It used to be the case that prisoners in Britain were entitled to a minimum of one hour in the open air each day, not including time walking to and from work. However, this has changed in the last few years and now prisoners here are entitled to just half an hour, including the time taken to walk to work.
Compare this to Bagram high security prison in Afghanistan. There they are still entitled to a full hour outside every day!
I find it amazing that an Afghani prison provides their inmates with better treatment than we do, in any way. And we tell them how they should live! How has it come to this?
I wish I’d never written the post about being able to see McDonald’s from my cell window. As much as I hate the place, it kind of felt like a connection to the outside world. A familiar reference point if you like.
Well, not any more. They recently moved me onto a different wing. I’m now at ground level with a fantastic view of a brick wall and some razor wire. I can still see the sky though. But only if I crane my neck. Still, I’m not complaining this time (I totally am). I don’t want them to move me again and end up with an even worse view. The next step has to be a dungeon.
A while ago, at another prison, there was an incident where a prisoner attacked a number of officers resulting in some serious injuries. He was subsequently put on trial for attempted murder but was cleared of all charges when it was found that he was suffering from post traumatic stress disorder and had genuinely acted in the belief that it was self-defence. The following day the Governor of the prison appeared on the local news and stated that it was a travesty of justice and that the Courts had got it wrong.
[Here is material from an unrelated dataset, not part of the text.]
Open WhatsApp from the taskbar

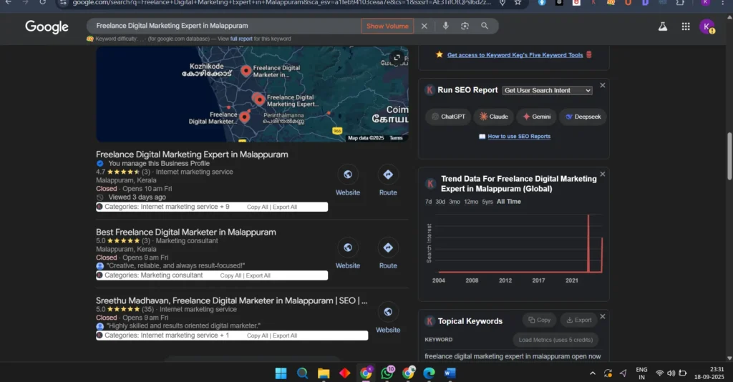point(387,373)
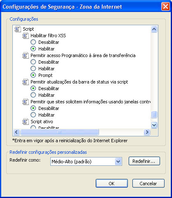The image size is (172, 198).
Task: Click the Script category icon
Action: point(18,29)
Seeing this, I sent a letter to the prison newspaper, Inside Time, to say that whilst I wouldn’t wish what had happened on anybody, I found the Governor’s comments confusing. The prison service regularly tells those prisoners who are maintaining their innocence that prison staff have a legal obligation to accept the verdict of the courts and therefore cannot entertain any possibility of them actually being innocent unless they successfully appeal. And yet here was a prison governor disputing the verdict of the court because it had not gone in his favour. It seemed that this was a governor in denial.
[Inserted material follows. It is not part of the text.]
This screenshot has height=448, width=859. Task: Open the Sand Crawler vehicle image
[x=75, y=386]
The censors department intercepted my letter and refused to let me send it on the grounds that I had identified individuals by name (which is not allowed in articles intended for publication and is also why I haven’t identified them here). So instead, I sent the letter to a family member with the intention of them forwarding it on to Inside Time themselves.
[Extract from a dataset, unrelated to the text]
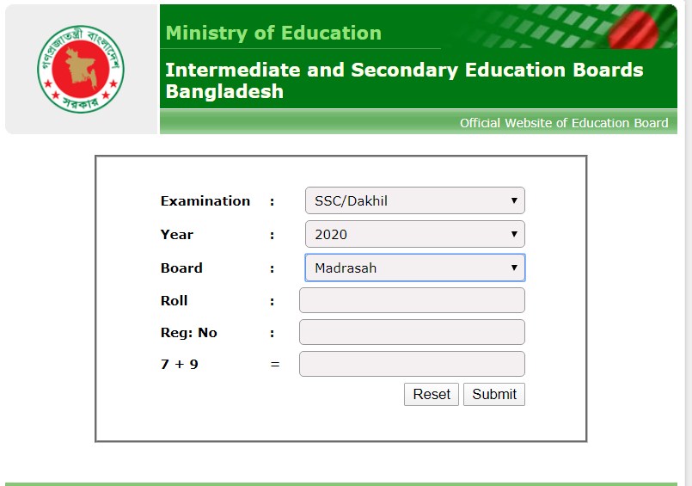Click the Year dropdown arrow

click(x=514, y=234)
Some time later, I wanted to get a copy of the letter back so I asked them to send me a copy, which they did. But here’s the funny part. When my letter arrived back at the prison, the censors department intercepted it again and said that I couldn’t have it because allowing me to read it could compromise the good order and discipline of the prison. They completely missed the fact that I knew what it said because I was the one who wrote it!